begin DATA EXTRACT

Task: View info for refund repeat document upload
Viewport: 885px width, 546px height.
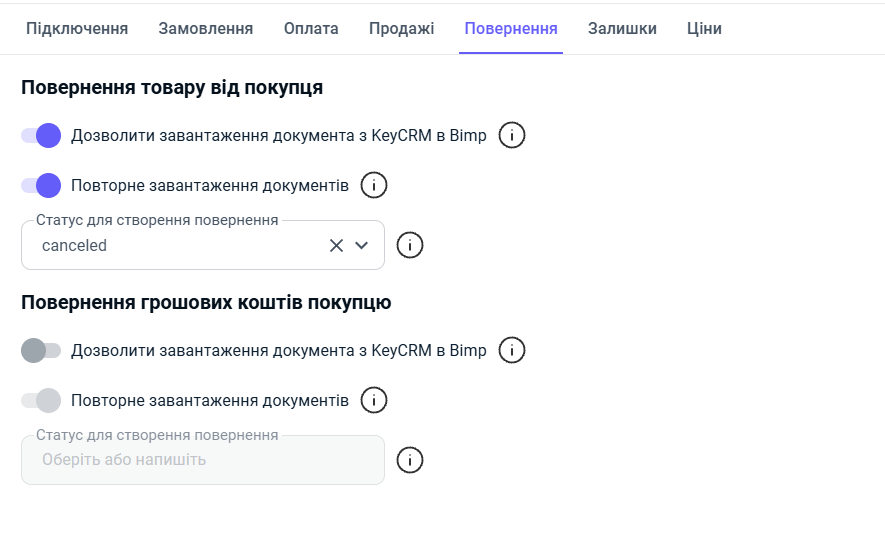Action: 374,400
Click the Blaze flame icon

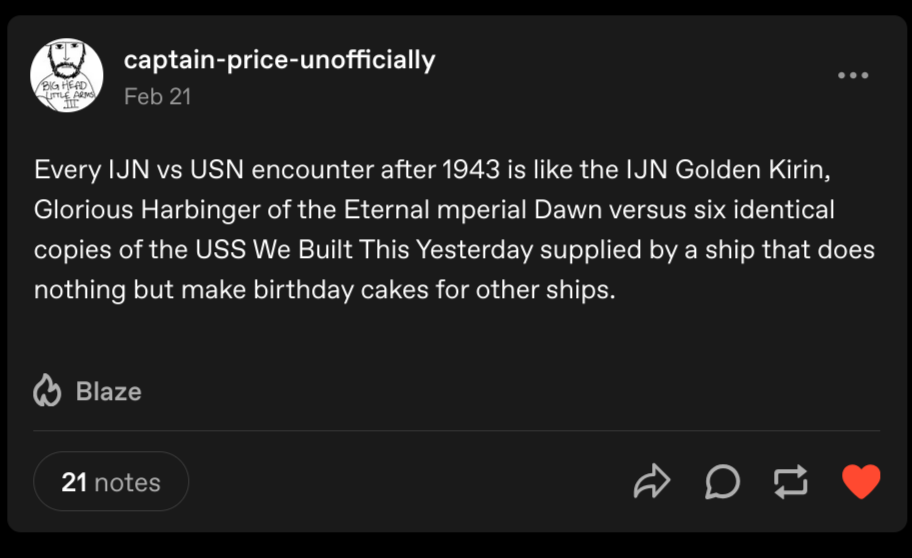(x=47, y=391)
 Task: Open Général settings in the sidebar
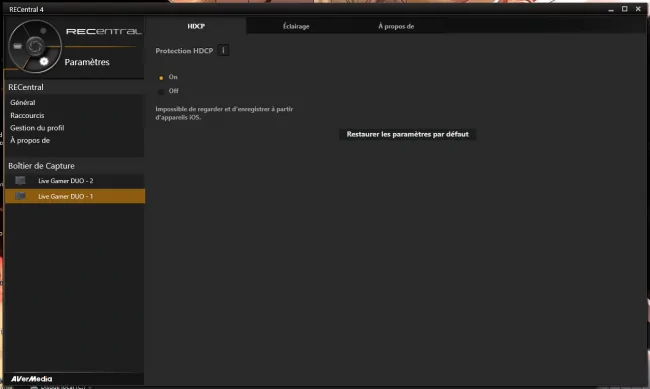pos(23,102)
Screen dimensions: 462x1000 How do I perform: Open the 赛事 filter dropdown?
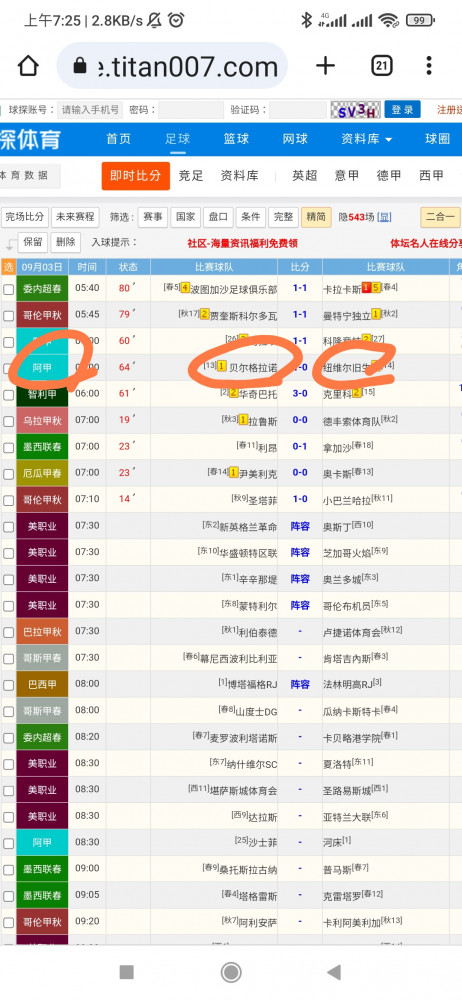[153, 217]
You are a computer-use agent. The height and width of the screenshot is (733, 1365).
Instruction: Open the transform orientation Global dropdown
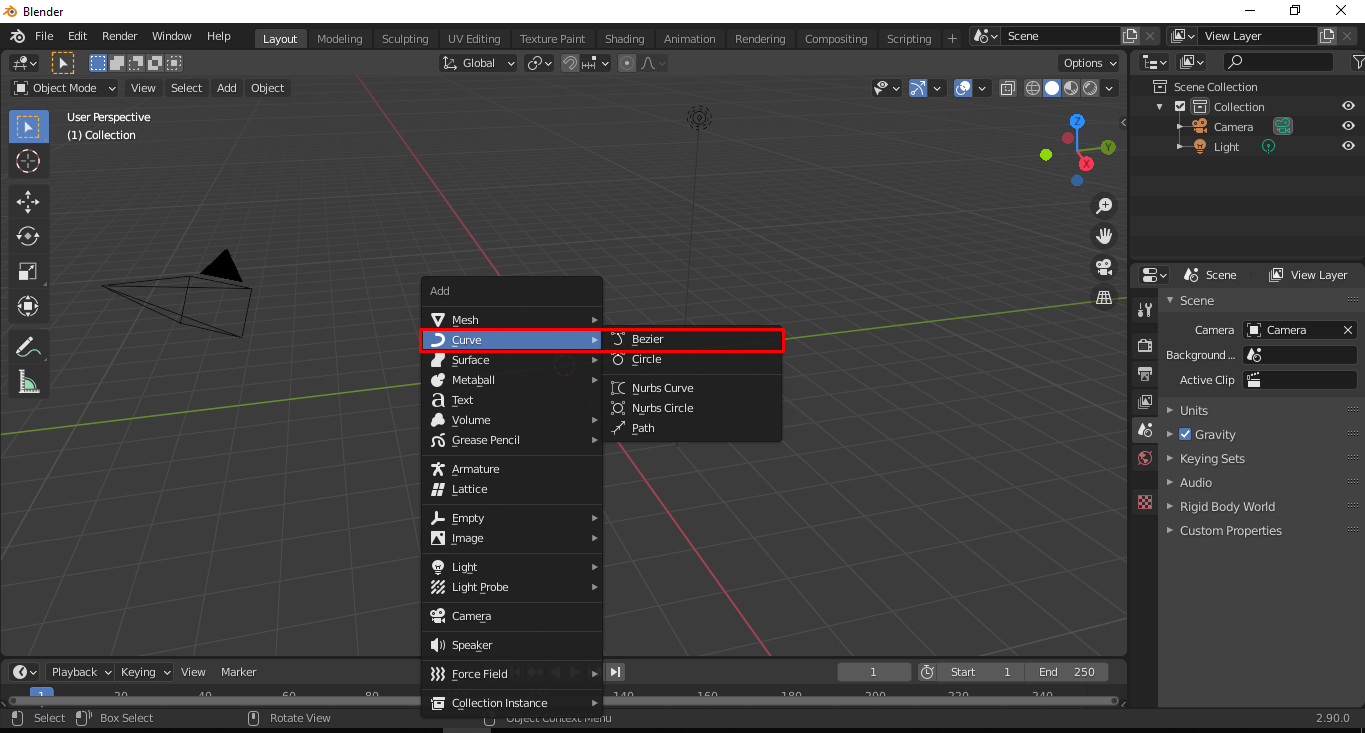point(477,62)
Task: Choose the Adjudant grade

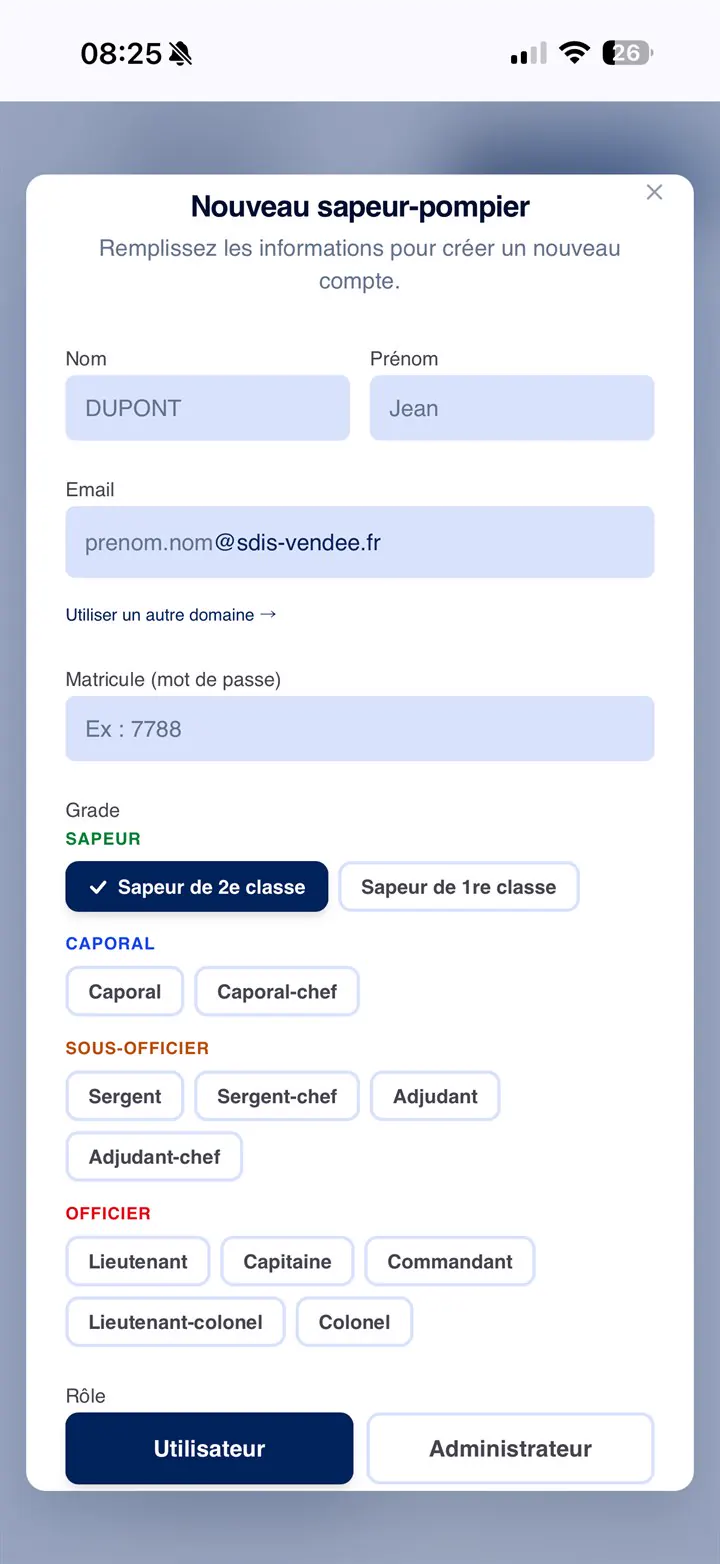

end DATA EXTRACT

Rewrite all of the data above, changing every "Task" to "Goal" and leaving everything else as it is. Omit the pictures from your answer.

Goal: View info for refund repeat document upload
Viewport: 885px width, 546px height.
Action: 374,400
Click the Blaze flame icon

(x=47, y=391)
 Goal: Open Général settings in the sidebar
pos(23,102)
Screen dimensions: 462x1000 How do I perform: Open the 赛事 filter dropdown?
[153, 217]
You are a computer-use agent. The height and width of the screenshot is (733, 1365).
Instruction: Open the transform orientation Global dropdown
point(477,62)
Goal: Choose the Adjudant grade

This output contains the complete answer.